Tesla CAN keep raising investor cash as long as investors are willing to give it. The hyperbole of “in perpetuity” not withstanding, they will, for at least during this growth phase, raise cash as needed. There’s more here than meets the eye. Don’t limit your thinking to JUST automobiles.

This need will, as a matter of course taper off, as more products are sold and as more get into the pipeline. Also, with regard to subsidies, Tesla benefits LESS from those than other manufacturers. Musk isn’t afraid of technological progress and competition in the EV realm. In fact, he welcomes it.


Am I the only one who thinks that Tesla are holding back the ramp up slightly and stockpiling Model 3, to push past January 1 before hitting 200.000 sold units? In order to maximise the number of cars that can be sold with the fedral tax credit?

I think they will control the ramp up so as to not hit 200,000 until April 1, giving them the full credit for all 2018 deliveries.

But they also have Model S/X deliveries which has unknown demand…

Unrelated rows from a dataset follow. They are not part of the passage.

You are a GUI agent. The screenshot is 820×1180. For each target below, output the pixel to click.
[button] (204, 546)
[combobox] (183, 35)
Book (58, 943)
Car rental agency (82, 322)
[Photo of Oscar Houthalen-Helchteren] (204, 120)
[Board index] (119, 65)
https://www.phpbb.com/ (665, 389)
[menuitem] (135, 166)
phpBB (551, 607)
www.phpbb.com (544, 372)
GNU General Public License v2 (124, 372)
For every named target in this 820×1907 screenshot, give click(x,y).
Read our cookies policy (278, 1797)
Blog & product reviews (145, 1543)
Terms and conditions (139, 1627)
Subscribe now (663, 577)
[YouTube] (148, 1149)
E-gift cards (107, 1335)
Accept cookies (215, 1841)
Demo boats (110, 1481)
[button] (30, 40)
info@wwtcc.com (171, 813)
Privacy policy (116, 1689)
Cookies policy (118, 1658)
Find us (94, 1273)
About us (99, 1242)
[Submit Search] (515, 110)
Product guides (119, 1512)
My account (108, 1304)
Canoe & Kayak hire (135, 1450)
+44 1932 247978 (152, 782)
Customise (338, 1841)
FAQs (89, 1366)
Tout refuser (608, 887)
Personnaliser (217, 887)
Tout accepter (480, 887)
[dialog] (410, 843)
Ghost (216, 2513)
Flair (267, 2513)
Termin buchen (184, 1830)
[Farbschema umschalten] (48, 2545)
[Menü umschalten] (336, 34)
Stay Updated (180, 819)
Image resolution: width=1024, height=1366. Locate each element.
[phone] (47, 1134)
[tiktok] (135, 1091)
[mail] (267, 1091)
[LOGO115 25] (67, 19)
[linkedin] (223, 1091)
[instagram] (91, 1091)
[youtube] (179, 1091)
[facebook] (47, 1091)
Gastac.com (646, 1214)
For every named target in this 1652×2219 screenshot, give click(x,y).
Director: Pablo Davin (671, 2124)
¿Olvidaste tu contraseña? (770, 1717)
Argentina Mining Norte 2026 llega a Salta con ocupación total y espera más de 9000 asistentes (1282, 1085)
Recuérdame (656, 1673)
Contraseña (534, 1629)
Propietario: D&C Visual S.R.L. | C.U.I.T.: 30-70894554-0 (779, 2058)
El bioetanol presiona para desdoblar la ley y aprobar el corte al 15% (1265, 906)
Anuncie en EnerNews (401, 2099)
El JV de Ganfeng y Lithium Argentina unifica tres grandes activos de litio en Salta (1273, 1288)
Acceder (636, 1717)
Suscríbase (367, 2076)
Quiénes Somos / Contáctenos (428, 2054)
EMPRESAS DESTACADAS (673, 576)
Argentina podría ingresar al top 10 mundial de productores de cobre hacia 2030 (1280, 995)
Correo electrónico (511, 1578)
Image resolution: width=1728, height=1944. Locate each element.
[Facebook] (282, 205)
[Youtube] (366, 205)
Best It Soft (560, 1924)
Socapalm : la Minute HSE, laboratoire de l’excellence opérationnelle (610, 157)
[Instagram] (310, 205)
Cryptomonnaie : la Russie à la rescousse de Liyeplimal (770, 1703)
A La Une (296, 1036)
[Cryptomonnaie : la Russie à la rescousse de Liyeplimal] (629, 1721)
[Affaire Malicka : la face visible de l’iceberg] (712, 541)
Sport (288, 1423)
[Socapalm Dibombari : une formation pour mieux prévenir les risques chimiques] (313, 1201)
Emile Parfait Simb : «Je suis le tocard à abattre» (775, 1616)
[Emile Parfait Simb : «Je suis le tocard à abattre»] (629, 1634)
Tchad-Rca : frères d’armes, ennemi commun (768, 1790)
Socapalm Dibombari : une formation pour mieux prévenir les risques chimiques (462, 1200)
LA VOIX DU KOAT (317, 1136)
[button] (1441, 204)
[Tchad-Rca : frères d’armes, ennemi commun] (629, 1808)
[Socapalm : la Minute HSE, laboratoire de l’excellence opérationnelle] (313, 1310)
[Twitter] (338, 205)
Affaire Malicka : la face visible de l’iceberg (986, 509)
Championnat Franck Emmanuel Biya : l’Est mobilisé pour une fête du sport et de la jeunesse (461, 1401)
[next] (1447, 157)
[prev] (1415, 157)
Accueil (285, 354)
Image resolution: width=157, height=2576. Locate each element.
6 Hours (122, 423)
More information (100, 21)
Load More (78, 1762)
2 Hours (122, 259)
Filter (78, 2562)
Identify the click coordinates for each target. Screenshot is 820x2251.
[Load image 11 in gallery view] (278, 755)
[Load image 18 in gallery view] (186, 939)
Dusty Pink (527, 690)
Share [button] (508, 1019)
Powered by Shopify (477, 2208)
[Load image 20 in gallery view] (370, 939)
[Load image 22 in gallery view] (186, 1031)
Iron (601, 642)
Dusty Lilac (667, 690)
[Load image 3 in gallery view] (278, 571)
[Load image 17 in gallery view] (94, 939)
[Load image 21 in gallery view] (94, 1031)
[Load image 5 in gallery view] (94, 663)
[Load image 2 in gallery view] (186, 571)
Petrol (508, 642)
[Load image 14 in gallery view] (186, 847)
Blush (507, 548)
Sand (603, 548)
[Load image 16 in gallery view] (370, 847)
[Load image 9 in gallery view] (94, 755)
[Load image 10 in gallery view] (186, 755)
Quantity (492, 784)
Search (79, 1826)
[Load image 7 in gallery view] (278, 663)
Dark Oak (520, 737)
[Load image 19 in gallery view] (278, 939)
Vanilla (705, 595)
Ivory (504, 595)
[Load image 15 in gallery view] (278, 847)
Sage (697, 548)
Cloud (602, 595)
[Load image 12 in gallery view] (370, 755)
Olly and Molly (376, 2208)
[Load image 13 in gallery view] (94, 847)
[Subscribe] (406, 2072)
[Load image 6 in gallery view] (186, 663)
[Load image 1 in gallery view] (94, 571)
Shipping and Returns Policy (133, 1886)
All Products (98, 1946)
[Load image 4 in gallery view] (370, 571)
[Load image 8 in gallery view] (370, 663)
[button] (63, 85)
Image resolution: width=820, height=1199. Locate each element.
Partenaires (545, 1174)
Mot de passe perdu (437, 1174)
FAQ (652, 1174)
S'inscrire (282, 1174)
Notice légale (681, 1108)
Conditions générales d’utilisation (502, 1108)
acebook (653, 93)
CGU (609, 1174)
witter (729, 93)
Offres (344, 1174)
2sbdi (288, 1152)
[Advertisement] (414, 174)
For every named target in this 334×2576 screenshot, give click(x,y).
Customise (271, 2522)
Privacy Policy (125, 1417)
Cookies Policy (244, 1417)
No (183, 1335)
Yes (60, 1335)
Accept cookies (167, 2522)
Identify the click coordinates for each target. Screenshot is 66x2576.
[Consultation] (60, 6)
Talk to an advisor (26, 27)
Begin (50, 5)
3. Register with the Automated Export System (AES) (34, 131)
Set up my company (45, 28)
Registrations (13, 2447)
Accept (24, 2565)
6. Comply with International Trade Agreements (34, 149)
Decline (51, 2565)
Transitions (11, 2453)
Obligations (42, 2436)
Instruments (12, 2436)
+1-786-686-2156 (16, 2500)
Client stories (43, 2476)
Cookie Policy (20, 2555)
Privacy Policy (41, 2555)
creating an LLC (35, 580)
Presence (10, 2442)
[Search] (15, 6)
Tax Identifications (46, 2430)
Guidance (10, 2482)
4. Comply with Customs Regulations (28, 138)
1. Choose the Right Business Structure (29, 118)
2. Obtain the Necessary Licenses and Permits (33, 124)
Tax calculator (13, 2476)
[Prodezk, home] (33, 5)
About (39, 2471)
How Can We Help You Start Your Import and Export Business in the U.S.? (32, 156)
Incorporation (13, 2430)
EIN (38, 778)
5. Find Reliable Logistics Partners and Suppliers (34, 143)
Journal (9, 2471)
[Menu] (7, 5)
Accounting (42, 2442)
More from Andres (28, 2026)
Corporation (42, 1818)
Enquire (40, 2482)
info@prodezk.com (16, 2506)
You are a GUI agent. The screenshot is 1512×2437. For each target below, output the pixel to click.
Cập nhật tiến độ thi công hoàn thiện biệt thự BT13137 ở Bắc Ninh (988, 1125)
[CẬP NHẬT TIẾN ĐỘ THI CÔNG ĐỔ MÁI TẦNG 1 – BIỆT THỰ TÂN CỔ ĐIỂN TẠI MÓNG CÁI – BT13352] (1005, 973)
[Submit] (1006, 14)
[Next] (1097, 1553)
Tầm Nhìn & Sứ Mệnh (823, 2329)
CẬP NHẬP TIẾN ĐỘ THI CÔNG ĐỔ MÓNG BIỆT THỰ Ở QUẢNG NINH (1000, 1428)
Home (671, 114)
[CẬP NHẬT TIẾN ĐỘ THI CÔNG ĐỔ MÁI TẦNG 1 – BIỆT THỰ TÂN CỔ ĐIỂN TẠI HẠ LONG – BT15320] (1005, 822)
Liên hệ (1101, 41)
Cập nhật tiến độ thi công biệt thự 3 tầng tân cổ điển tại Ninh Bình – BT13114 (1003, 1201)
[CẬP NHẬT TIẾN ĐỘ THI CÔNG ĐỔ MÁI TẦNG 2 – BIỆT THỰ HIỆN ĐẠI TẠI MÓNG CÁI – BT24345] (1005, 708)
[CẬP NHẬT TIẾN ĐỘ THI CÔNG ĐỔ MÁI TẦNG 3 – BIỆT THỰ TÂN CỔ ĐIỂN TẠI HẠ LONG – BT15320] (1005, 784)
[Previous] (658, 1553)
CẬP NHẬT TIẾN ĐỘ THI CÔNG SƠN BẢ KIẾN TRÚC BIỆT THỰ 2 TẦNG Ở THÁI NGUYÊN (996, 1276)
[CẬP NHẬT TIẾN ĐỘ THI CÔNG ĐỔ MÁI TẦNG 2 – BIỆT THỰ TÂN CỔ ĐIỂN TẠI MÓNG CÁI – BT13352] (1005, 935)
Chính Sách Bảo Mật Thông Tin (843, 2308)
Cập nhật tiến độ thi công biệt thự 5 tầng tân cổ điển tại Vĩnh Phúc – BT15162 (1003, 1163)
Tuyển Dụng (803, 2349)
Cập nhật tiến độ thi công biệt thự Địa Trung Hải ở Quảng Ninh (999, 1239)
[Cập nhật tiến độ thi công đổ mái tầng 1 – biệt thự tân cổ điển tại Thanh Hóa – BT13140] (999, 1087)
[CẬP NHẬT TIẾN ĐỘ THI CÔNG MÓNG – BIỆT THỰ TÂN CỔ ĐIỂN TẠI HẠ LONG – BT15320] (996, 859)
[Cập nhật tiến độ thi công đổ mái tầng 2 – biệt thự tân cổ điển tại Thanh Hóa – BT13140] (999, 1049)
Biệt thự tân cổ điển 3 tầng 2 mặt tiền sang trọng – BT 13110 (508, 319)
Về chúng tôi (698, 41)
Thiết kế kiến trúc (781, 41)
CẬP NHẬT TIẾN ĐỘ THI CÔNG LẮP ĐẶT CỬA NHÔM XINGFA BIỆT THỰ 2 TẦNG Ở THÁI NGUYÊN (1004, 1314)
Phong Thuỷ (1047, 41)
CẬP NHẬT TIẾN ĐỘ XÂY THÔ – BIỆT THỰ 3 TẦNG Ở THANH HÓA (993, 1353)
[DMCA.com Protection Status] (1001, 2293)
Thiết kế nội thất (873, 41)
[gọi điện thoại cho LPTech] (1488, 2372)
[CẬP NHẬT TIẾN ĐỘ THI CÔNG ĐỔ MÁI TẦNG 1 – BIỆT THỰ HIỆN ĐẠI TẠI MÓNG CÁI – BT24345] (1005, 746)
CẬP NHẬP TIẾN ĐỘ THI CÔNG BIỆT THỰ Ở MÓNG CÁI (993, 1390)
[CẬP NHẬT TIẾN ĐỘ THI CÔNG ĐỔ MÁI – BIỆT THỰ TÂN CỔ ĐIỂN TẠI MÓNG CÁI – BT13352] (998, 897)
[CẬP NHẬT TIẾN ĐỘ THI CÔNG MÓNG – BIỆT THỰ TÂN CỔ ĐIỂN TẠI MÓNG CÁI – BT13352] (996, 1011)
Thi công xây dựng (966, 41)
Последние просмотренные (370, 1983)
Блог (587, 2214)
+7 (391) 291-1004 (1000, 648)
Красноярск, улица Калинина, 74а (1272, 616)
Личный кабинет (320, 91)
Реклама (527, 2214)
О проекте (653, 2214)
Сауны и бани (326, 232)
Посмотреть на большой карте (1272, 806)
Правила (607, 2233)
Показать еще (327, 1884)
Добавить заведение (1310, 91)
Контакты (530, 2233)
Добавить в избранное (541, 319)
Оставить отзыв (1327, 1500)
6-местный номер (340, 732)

I should correct myself in that the phase out would begin October 1, so it would only be the full credit for 3/4 of 2018. Regardless, I think with the Model 3 delays they are not as close to 200,000 as you think to risk passing it January 1.

They may favor selling more outside the US until April 1 or October 1 (whichever you mean). Don’t forget they continue to sell Model X and Model S vehicles!

Just so you understand, once the 200K-th vehicle is delivered, all other deliveries during the current and next quarter are at the full rate then it starts to reduce…So the best way to do this is not deliver the 200K-th vehicle until the very being beginning of the quarter…

“Am I the only one who thinks that Tesla are holding back the ramp up slightly… to maximise the number of cars that can be sold with the fedral tax credit?”

No, sadly, it seems to be a pretty popular misconception that Tesla might be dragging its feet on production, from people who don’t realize that Tesla can sell all the cars it wants overseas (and in Canada and Mexico) without any impact on that 200,000 limit.

Go Tesla!

Don’t expect to be blown away by the Q4 numbers. The first non-employee deliveries didn’t happen until the last week of the year. I’ll be impressed if it’s over 3000.

Enough already with counting VIN’s, it’s ridiculous. We will find out soon how many they shipped in Q4 soon, which I expect to be roughly 5k, But Q1 of 18′ will be much higher, I’d guesstimate 50k. Again…find something more productive to do with your time then counting VIN numbers.

Thank you.

We know that Tesla is now using non-sequential VINs; a deliberate strategy to frustrate those who were tracking VINs to estimate Tesla’s production.

So reporting VINs is pointless; the information content equals nil. Give it a rest already!


Lets wait for 4 more days to know the Model 3 sales.

Indeed good progress. I’m guessing my VIN will be around 40,000 so LET THEM KEEP COMING!!!